The problem is, someday you have to get off the Ambien, which was hard (I just did it) but it sure helped me get through the rough patch. Things look so much less bleak when you’ve had a good nights sleep.
Wow. This is EXACTLY how I feel right now. I’ve been trying to articulate it to people who have recently been asking why I’m not acting “myself” lately, and until now I’ve just come up blank.
I hope you find your way out of this dark place, and when you do, please write about how you did it.

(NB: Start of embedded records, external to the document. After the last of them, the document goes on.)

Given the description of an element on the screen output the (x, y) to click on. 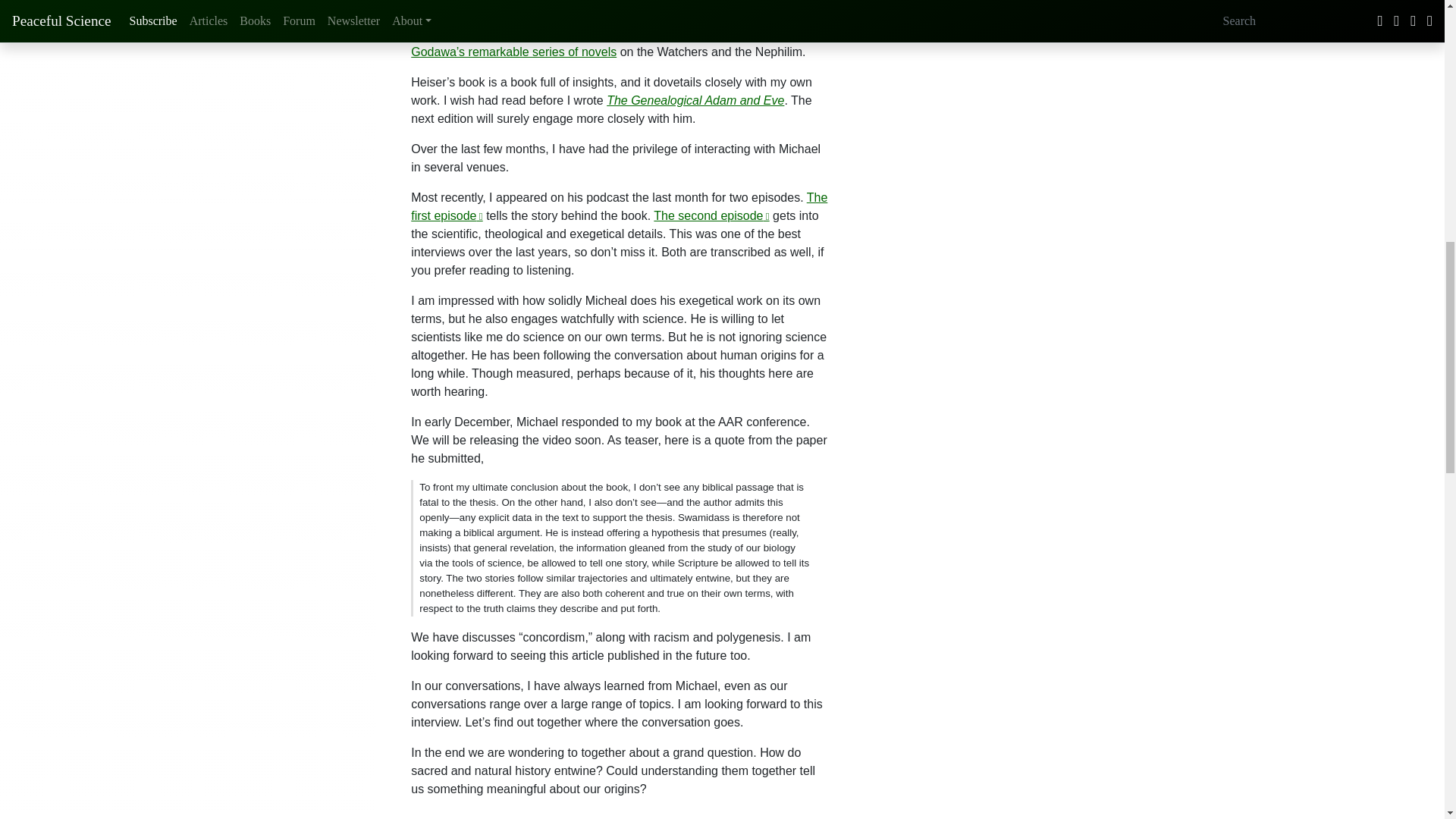
The Unseen Realm (595, 15)
The Genealogical Adam and Eve (695, 100)
The second episode (710, 215)
The first episode (618, 205)
Given the description of an element on the screen output the (x, y) to click on. 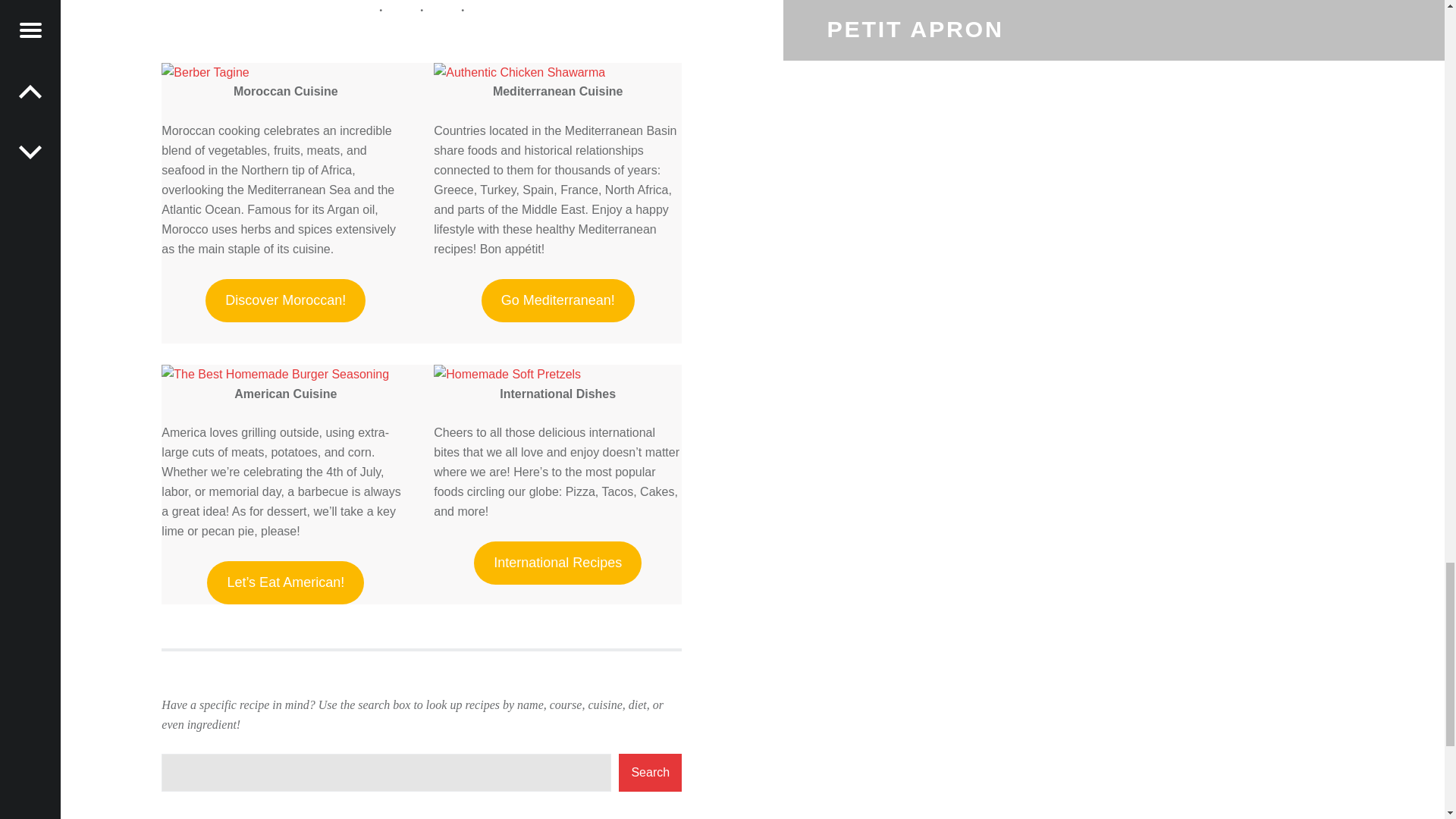
Go Mediterranean! (557, 300)
International Recipes (558, 562)
Discover Moroccan! (285, 300)
Search (649, 772)
Given the description of an element on the screen output the (x, y) to click on. 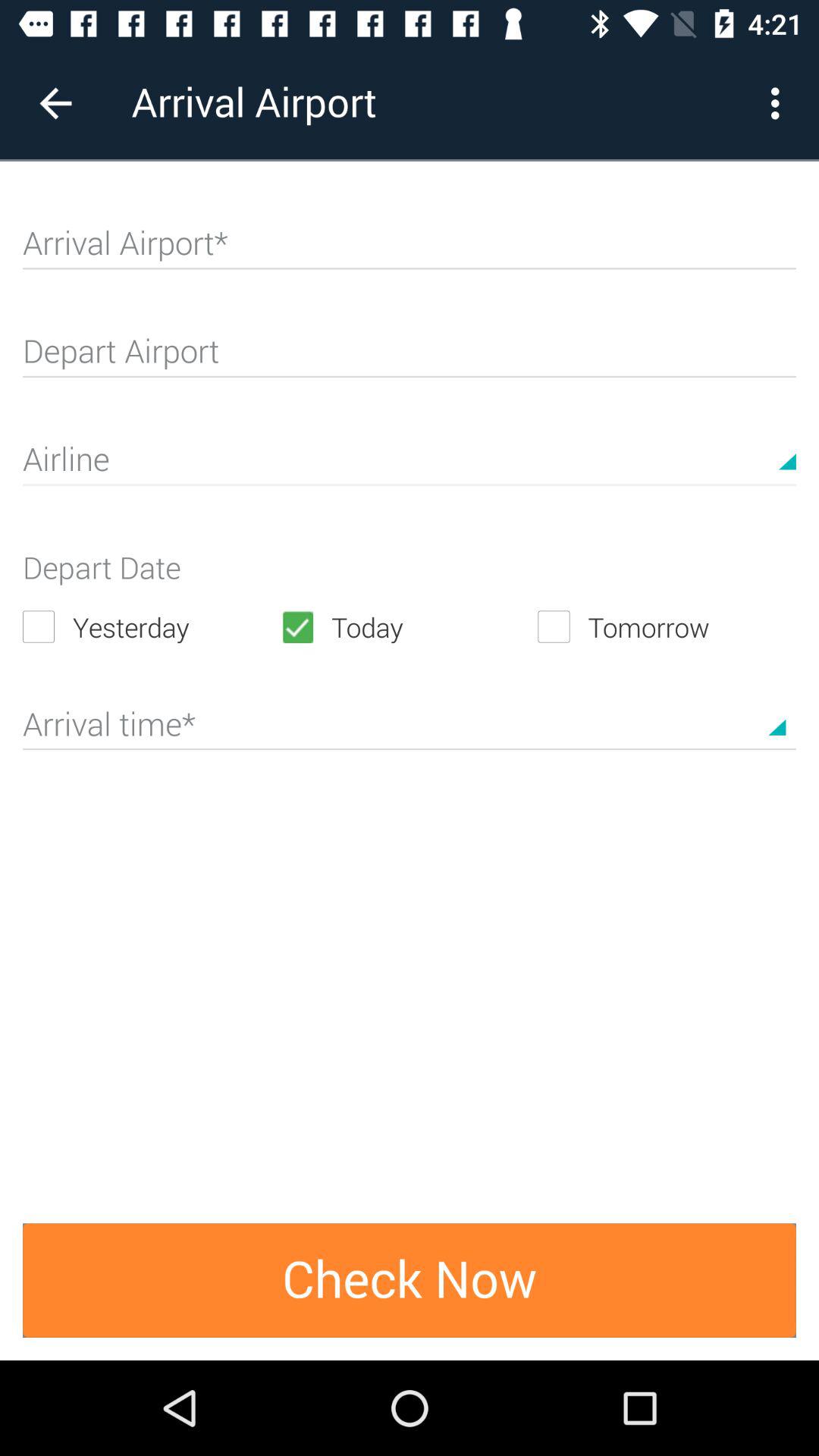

Also, I want to add how much I appreciate your honesty. I’ve been trying to put on a brave face and act like everything is just dandy and under control, and I love that you are willing to admit to thousands of readers that even though you’ve got so much going for you in life, for whatever reason you’re having sleepless nights. If only we could all be as honest and own up to our feelings.
Didn’t anybody else see the header “writing exercise”?
If this is a current issue, I suggest looking into some naturopathic-type support as well, such as acupuncture and Chinese herbs. I held off for years on acupuncture, but I am now convinced that it, combined with herbs, provides subtle support for anxiety/sleep/hormonal issues. The treatment is actually pretty relaxing. A good naturopath may have some dietary/supplement recommendations too. Skip the Ambien, it gave me the worst hangovers, literally sick to my stomach in the a.m. Sominex works fine, but only in a pinch. Good luck!!